- **TASK PROMPT**
Line count for the string "will": give the number of lines in the data below that contain it, and nothing more.
______
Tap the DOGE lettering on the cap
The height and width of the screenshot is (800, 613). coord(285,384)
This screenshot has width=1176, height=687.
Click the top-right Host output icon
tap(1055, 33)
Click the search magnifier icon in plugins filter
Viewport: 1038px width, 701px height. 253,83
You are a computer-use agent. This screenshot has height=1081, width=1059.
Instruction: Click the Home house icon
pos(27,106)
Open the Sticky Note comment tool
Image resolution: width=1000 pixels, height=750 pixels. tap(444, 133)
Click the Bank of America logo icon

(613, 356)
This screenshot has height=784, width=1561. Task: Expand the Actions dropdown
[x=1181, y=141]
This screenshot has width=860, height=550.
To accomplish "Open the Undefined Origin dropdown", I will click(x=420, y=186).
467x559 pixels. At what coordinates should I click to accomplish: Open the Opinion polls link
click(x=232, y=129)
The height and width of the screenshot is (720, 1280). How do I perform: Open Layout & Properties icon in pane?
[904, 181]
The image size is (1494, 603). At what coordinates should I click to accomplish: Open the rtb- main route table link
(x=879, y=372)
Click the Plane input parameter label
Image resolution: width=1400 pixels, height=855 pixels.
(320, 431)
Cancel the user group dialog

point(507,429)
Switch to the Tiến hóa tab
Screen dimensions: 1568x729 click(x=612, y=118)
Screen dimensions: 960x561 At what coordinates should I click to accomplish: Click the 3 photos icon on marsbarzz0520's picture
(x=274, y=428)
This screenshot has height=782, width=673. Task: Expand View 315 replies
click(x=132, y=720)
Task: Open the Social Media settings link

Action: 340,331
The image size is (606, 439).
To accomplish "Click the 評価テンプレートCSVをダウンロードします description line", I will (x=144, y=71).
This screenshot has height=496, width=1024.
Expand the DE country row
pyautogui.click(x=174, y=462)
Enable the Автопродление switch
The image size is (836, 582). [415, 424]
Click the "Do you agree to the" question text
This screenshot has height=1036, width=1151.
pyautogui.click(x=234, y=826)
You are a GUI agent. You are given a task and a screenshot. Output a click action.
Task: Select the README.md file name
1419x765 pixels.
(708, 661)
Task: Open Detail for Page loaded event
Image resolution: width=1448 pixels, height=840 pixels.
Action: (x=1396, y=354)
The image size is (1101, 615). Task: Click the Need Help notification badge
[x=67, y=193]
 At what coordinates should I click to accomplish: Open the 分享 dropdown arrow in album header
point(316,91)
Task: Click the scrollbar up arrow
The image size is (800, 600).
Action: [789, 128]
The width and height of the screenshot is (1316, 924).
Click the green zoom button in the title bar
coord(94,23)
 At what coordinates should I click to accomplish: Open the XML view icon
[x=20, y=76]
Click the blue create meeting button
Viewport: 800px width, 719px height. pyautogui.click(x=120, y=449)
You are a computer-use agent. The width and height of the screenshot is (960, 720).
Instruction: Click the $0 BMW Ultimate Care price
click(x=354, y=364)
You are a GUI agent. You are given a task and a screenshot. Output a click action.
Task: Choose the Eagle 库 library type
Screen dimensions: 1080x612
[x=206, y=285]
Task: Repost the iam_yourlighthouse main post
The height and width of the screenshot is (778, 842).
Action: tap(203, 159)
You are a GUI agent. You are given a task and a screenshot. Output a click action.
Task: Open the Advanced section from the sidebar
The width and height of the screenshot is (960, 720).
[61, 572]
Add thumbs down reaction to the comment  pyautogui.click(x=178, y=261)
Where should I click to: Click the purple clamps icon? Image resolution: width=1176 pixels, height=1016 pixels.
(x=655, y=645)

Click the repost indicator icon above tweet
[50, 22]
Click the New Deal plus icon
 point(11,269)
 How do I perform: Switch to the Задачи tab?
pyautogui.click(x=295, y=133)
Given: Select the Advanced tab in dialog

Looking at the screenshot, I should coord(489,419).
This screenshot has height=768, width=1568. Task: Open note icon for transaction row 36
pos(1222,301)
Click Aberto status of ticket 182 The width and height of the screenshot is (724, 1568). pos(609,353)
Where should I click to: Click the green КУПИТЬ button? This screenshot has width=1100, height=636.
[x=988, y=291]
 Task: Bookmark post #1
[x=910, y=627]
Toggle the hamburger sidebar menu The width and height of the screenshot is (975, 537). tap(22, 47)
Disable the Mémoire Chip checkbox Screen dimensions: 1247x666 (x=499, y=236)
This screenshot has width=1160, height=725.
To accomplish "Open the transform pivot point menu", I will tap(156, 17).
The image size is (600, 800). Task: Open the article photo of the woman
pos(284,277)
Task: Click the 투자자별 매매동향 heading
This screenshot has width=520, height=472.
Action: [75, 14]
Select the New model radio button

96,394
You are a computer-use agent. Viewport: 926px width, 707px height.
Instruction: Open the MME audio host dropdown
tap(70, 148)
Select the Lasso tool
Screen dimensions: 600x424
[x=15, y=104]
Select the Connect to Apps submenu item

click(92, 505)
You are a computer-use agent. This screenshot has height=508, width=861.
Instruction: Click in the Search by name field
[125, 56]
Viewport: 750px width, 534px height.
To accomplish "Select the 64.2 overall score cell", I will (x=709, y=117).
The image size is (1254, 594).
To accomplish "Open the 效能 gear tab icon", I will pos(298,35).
______
- **SOLUTION BELOW**
5